▶ [Required task 1] Put each line of the records below into a Markdown table with the columns Row and Line, numbering the rows and skipping blank lines. Leave the pictures out.

▶ [Text to read]
Players Flex Their Mental Muscles With Brain Age for Nintendo DS
Incredible 'Brain-Training' Craze in Japan Moves Across Ocean to the United States
REDMOND, Wash., Jan. 30 /PRNewswire/ -- After decades of exercising players' thumbs, Nintendo is now moving to their minds. Brain Age(TM): Train Your Brain in Minutes a Day for Nintendo DS(TM) will help players flex their mental muscles. Brain Age represents the first in a series of U.S. brain-training titles that already have taken Japan by storm.
(Photo: http://www.newscom.com/cgi-bin/prnh/20060130/LAM055 ) (Logo: http://www.newscom.com/cgi-bin/prnh/20050516/NINTENDODSLOGO )
Brain exercise has been a hot topic lately. Baby Boomers and test-prepping school kids alike want to challenge themselves. In fact, a recent Time magazine article cited Brain Age in its exploration of the trend of people looking for ways to exercise their brains.
But Baby Boomers picking up a video game system? It's not as far-fetched as you might think. Three separate titles in the brain-training series are currently a huge craze in Japan. Each of them has achieved sales of more than 1 million units, with the most recent title hitting that milestone in less than a month. The craze has been fueled largely by older players, many of whom had never played a video game system before.
Brain Age (known as Brain Training in Japan) was inspired by the work of Professor Ryuta Kawashima, a prominent Japanese neuroscientist. His studies evaluated the effect of performing reading and mathematic exercises to help stimulate the brain.

▶ [Data for processing]
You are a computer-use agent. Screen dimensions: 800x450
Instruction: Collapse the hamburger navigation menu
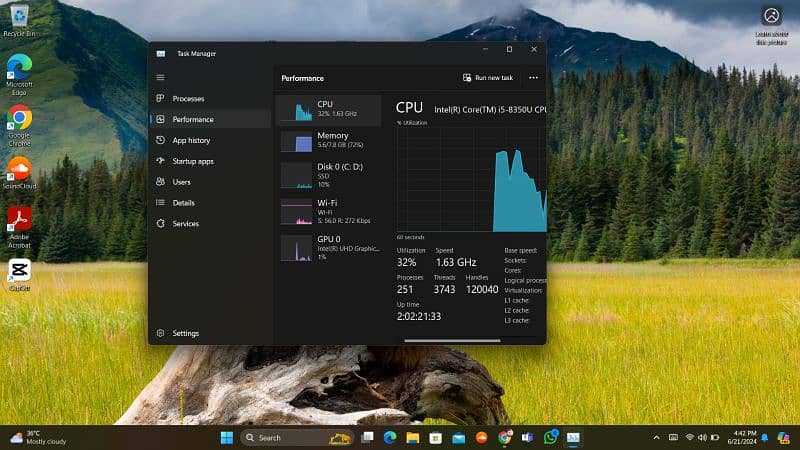(160, 77)
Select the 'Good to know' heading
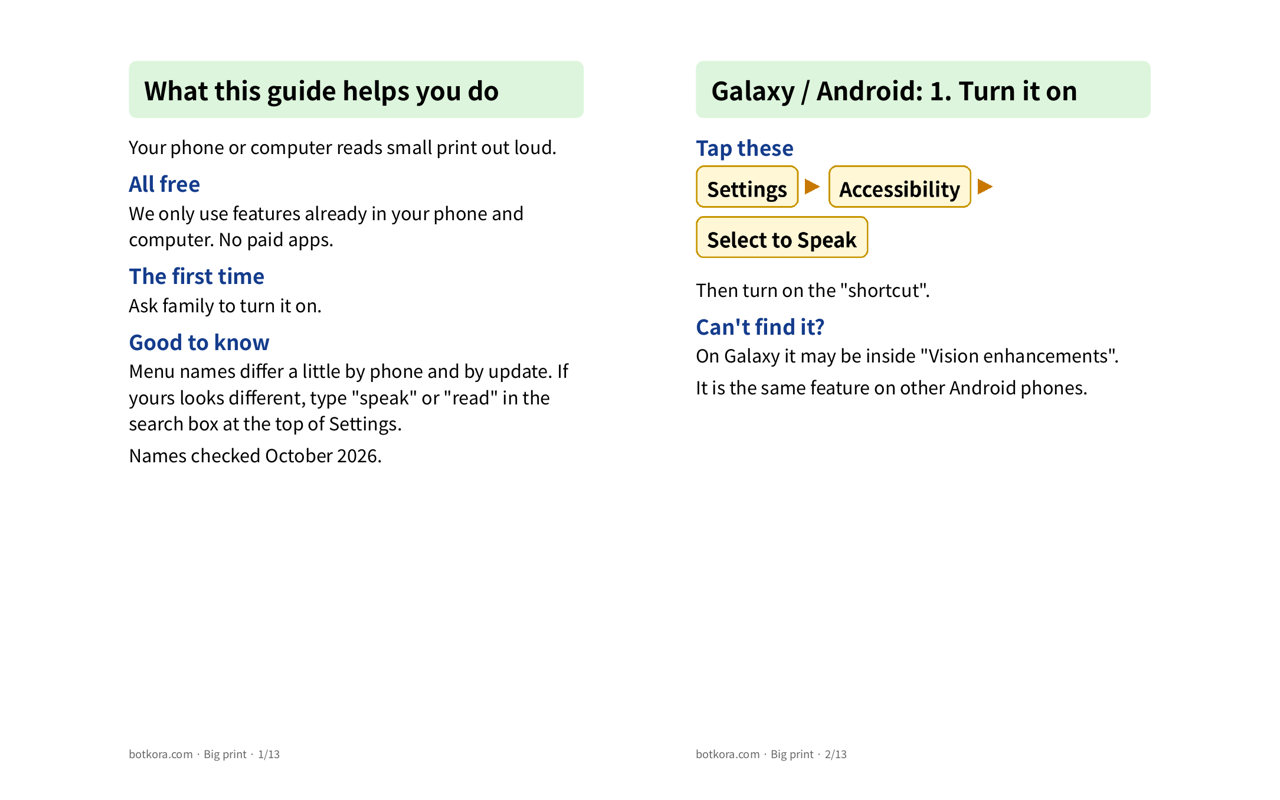The image size is (1280, 800). tap(199, 342)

▶ [Required task 2] List every geographic place named in the press release about Brain Age.

▶ [Task solution 1]
| Row | Line |
|---|---|
| 1 | You are a computer-use agent. Screen dimensions: 800x450 |
| 2 | Instruction: Collapse the hamburger navigation menu |
| 3 | (160, 77) |
| 4 | Select the 'Good to know' heading |
| 5 | The image size is (1280, 800). tap(199, 342) |

▶ [Task solution 2]
- Redmond, Wash.
- Japan
- the United States